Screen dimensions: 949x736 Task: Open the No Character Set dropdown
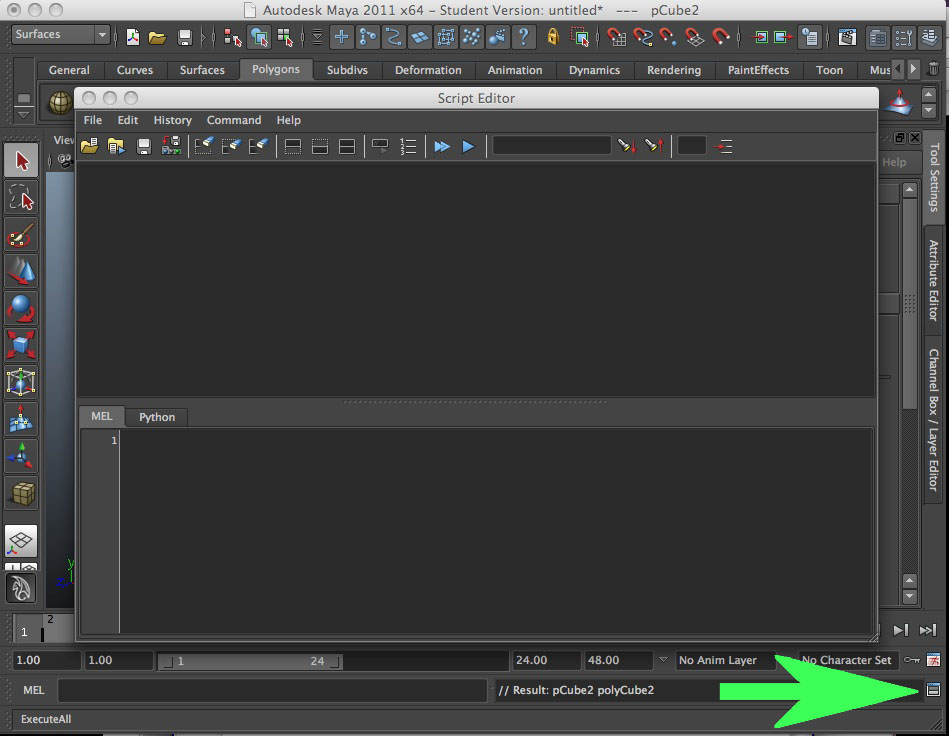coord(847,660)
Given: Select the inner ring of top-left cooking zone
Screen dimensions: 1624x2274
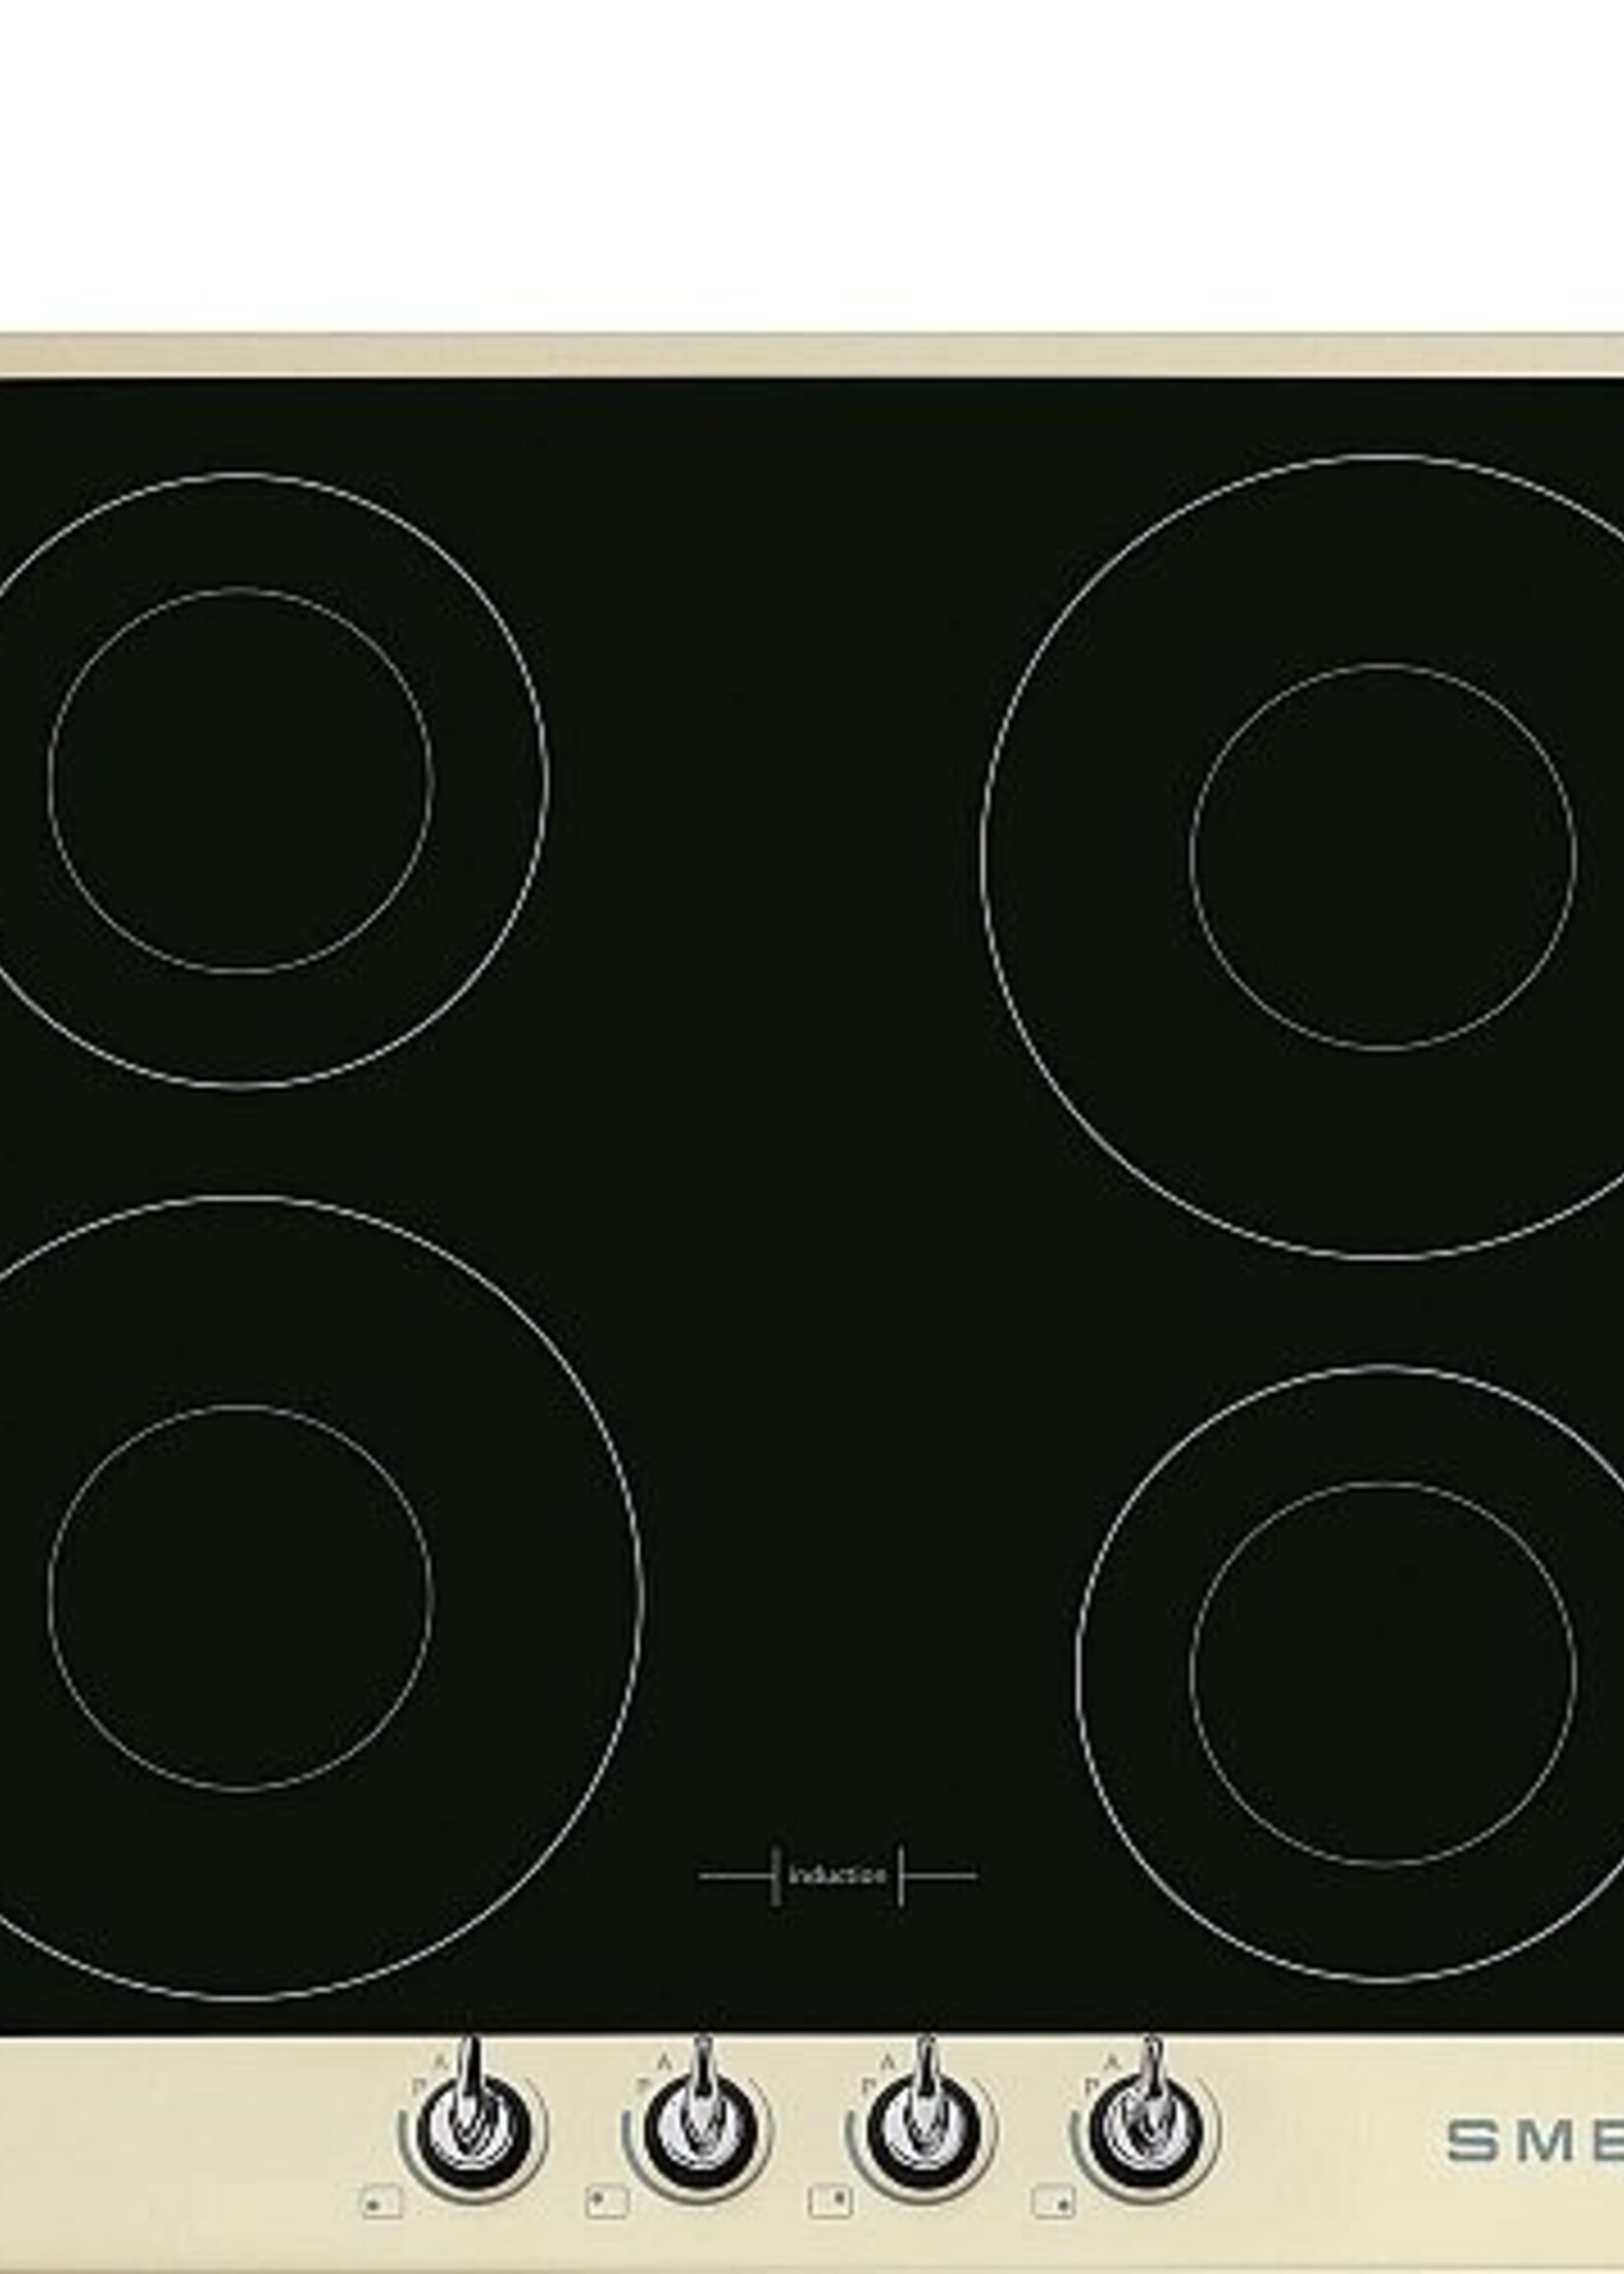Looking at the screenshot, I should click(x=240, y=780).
━━━━━━━━━━━━━━━━━━━━━━━━━━━━━━
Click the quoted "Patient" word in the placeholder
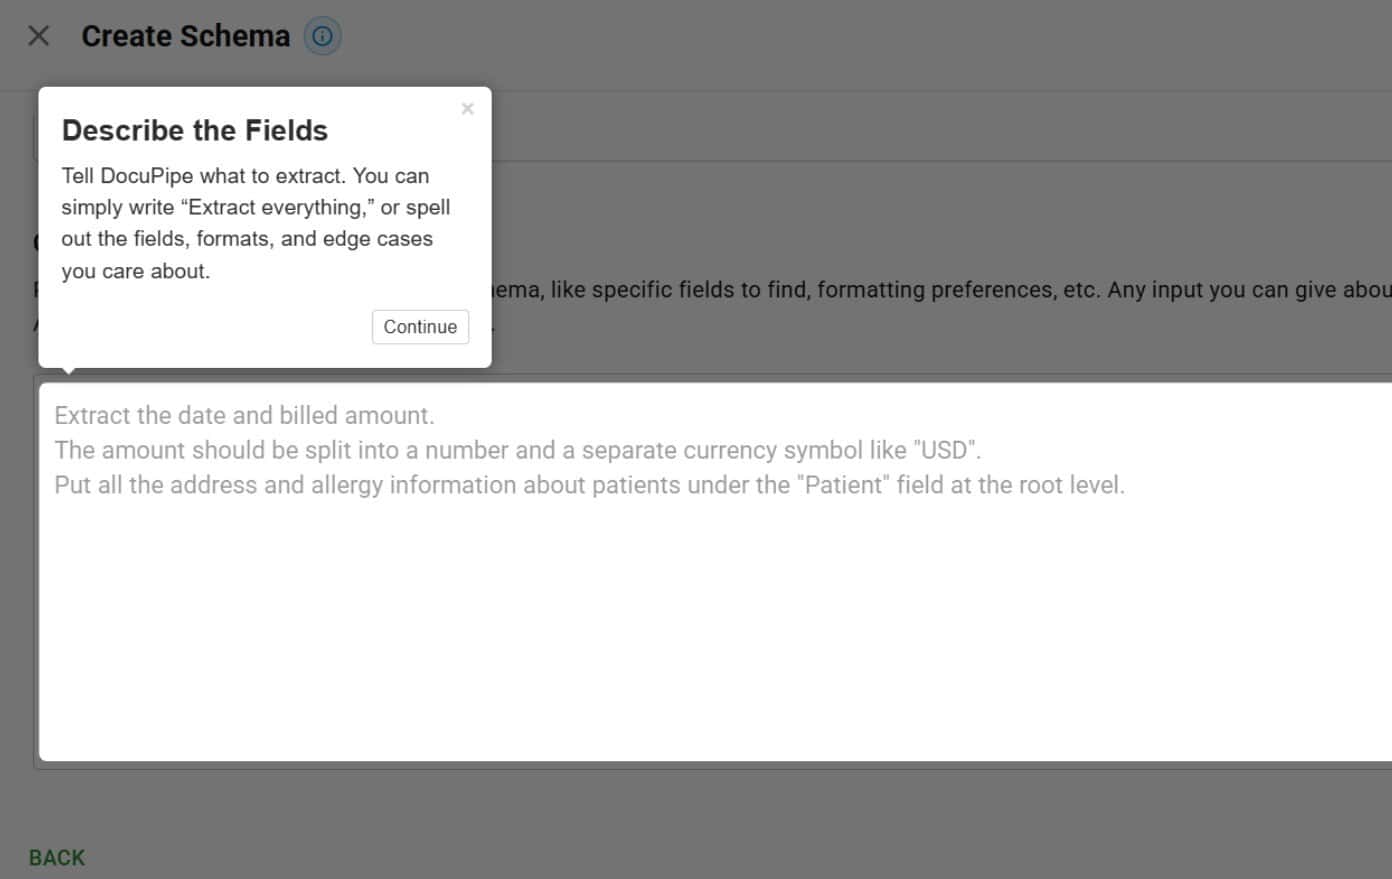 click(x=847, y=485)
━━━━━━━━━━━━━━━━━━━━━━━━━━━━━━
Prompt:
Recast the part of the data that opens with the line containing "Screen dimensions: 949x736" and closes with the line containing "Looking at the", both of those lines included, as a numbered list. Omit blank lines and leave the pictures out.

Solution to this task:
1. Screen dimensions: 949x736 Task: Open the No Character Set dropdown
2. coord(847,660)
3. Given: Select the inner ring of top-left cooking zone
4. Screen dimensions: 1624x2274
5. Looking at the screenshot, I should click(x=240, y=780).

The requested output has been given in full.